→ Exercise instructions
Write every entry out again with no changes, and leave the images behind.

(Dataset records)
============
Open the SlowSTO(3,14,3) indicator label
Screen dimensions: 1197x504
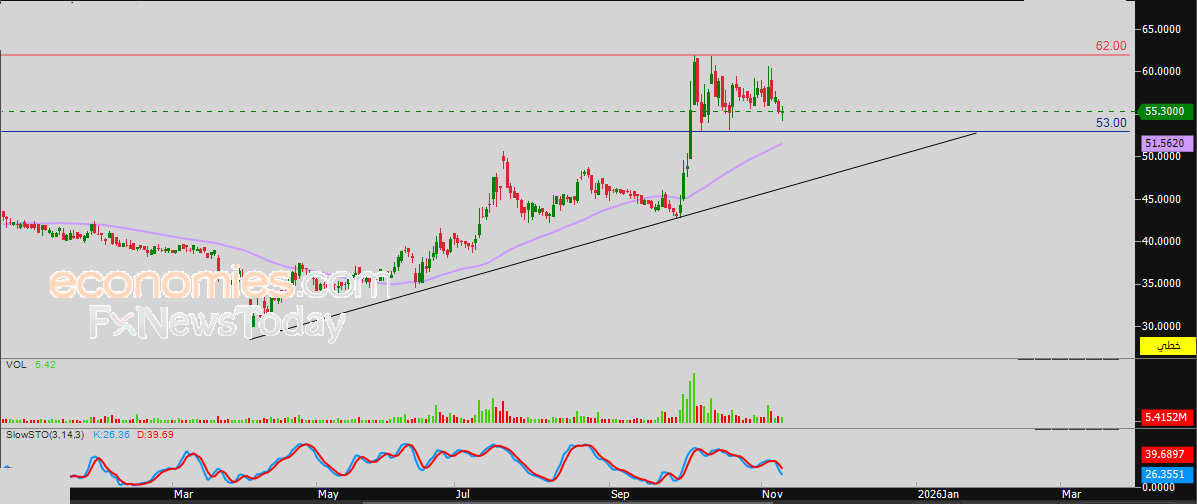(45, 435)
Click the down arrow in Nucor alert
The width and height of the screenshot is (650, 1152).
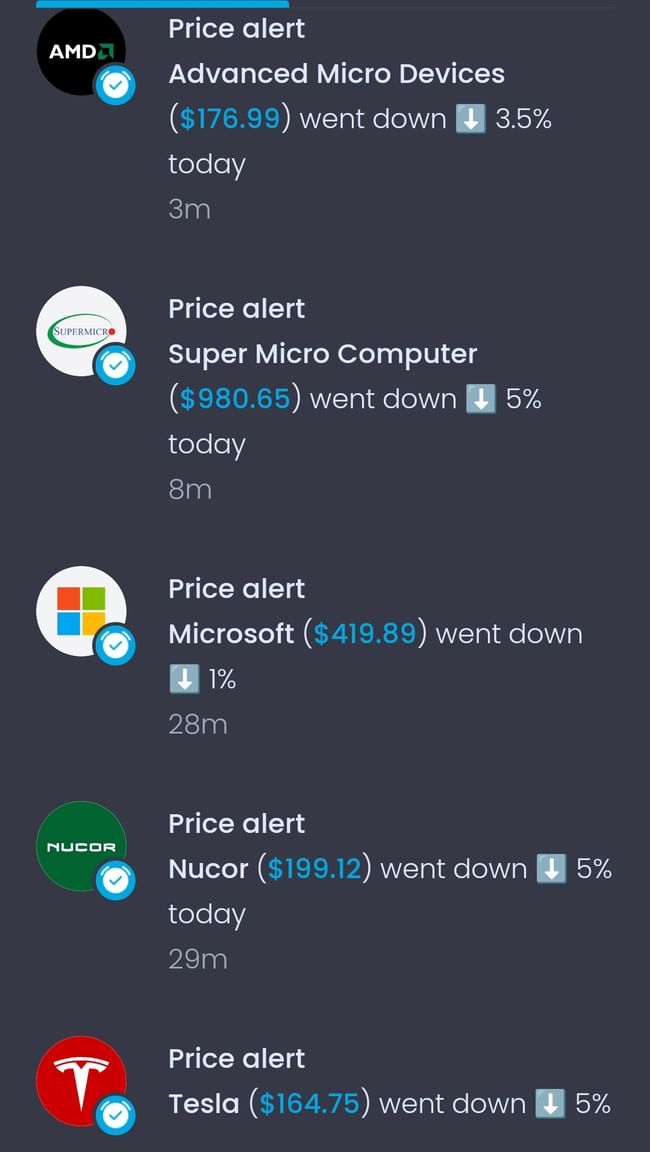551,869
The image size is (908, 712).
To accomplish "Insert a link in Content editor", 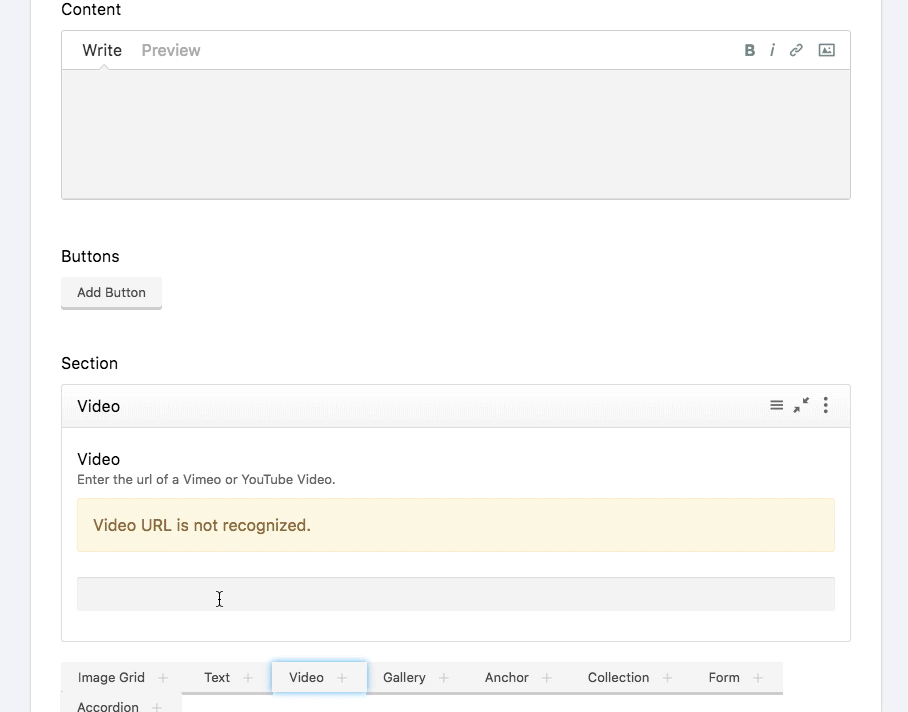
============
→ Written response
Open the SlowSTO(3,14,3) indicator label
Screen dimensions: 1197x504
(45, 435)
Click the down arrow in Nucor alert
The width and height of the screenshot is (650, 1152).
551,869
The image size is (908, 712).
To accomplish "Insert a link in Content editor", 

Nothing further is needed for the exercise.